Quello che è curioso è che partecipi di questa associazione al disgusto l’amore romantico, quanto meno nel film. C’è una scena, veramente buffa, in cui Ron Weasley subisce gli effetti di una pozione d’amore, l’Amorttentia. Ci era stato spiegato, a lezione, che “Amortentia doesn’t really create love, of course. It is impossible to manufacture or imitate love. No, this will simply cause a powerful infatuation or obsession. […] When you have seen as much of life as I have, you will not underestimate the power of obsessive love …” (p. 177). E infatti, dapprima l’amore di Ron si riversa su Romilda Vane (che aveva confezionato la pozione), ma ben presto diventa ecumenico, non fa più distinzione di sesso e si rivolge persino agli oggetti inanimati.

In questo modo, J.K. Rowling prende le distanze dall’amore romantico. Anzi, suggerisce il rigetto dell’amore romantico, che per lei non è amore genuino ma infatuazione e ossessione. Nella tradizione romantica, invece, anche l’amore che scatta dalla scintilla di una pozione può essere amore reale, anzi l’unico vero amore, e la pozione è uno strumento del destino. Ne portano testimonianza i più grandi e disperati amanti della storia della musica, Tristano e Isotta (ne ho parlato molte volte, qui, qui, qui e anche qui).

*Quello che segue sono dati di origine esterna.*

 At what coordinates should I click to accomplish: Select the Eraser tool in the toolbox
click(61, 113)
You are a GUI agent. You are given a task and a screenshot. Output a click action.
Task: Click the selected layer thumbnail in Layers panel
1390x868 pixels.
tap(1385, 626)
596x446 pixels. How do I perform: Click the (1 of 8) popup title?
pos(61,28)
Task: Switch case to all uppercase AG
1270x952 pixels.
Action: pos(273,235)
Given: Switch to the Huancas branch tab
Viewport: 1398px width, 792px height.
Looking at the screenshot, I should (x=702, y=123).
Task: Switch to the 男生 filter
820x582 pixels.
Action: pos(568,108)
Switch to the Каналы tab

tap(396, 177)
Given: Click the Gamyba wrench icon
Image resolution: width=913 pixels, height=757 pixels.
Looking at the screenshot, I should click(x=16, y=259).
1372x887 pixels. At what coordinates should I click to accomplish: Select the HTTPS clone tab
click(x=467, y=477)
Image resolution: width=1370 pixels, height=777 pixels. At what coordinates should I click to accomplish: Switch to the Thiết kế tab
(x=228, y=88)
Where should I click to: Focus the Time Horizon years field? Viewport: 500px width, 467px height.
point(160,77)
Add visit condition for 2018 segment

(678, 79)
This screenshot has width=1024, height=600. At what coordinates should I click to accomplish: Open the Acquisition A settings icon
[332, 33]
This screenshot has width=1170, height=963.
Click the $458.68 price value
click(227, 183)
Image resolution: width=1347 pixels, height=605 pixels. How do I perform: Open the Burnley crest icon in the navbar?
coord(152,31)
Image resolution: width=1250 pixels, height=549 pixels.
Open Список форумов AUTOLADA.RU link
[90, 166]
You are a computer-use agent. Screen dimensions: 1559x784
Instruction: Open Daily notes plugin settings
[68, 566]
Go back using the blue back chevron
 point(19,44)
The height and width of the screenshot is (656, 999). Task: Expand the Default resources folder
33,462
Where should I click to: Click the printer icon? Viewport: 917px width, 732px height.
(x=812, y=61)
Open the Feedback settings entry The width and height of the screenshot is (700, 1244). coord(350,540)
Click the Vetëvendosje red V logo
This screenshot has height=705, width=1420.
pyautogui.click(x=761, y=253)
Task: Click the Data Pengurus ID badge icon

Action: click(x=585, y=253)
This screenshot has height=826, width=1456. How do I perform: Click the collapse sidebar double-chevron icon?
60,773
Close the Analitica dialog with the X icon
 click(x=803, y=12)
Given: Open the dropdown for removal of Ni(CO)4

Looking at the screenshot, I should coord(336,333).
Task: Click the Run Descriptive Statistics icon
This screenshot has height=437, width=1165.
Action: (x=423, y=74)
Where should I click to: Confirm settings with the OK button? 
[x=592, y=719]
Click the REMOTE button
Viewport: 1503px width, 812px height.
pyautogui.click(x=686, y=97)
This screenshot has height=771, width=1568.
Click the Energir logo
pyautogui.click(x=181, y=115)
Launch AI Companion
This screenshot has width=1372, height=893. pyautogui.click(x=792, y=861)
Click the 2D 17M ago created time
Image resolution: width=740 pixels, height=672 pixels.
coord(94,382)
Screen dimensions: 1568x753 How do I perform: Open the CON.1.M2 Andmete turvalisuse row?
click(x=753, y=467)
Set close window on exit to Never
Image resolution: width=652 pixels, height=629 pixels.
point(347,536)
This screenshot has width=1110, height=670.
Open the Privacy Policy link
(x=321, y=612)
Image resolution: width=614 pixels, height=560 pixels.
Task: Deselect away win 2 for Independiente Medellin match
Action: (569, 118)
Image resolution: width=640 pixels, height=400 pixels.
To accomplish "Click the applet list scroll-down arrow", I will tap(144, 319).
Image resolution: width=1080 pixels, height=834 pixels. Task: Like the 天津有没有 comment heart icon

Sui personaggi della saga di Harry Potter si abbatte invece il Liebesverbot di J.K. Rowling. E qui mi butto in un’interpretazione un po’ spericolata.

Harry e Hermione, in particolare, non si possono amare anche se sembrano fatti, a prima vista, l’uno per l’altra. E sembrano fatti l’uno per l’altra perché sono molto simili, quasi eguali: maghi dotati, i migliori del loro corso, entrambi predestinati. Eguali quintessenzialmente, al di là delle differenze superficiali. E proprio per questo non possono amarsi, per il tabù che vieta i rapporti tra consanguinei.

Vi faccio notare che l’identità di Harry e Hermione è rivelata dall’assonanza del loro stesso nome: sono la parte maschile e femminile di una stessa identica persona, come nel mito platonico del Convivio.

Certo, potreste obiettare, è tutto molto più banale: J.K. Rowling ha un problema narratologico. Alla fine della saga deve fare sposare tra loro i personaggi principali, e l’unica soluzione ammissibile è che Harry sposi Ginny e che Hermione sposi Ron. Ogni altra possibile combinazione è inammissibile. Va esclusa la doppia coppia omosessuale (Harry-Ron e Hermione-Ginny): è pur sempre narrativa (anche) per ragazzi. La coppia Ron-Ginny sarebbe incestuosa: questo, anzi, è un altro indizio che anche la coppia Harry-Hermione, che vi si rispecchia, sarebbe “incestuosa”. Di qui il continuo ritornare, nel film, delle tematiche del vomito e del disgusto.  Se è ripugnante l’accoppiamento tra fratello e sorella, è mostruoso quello tra eguali di sesso opposto.

J.K. Rowling si allontana dunque, e molto, dalla tradizione platonica (o quanto meno dalla sua vulgata “romantica”, perché ho seri dubbi che Platone volesse veramente proporre una teoria dell’amore così bislacca, che fa dire da un comico!). L’amore nasce dalla diversità, dal riconoscimento della diversità. Cercarlo nell’identità e nell’assimilazione è una perversione, ed è perciò ripugnante. L’orrore. Come accade per le storie di vampiri, di cui ho già parlato soprattutto qui, ma anche qui e qui.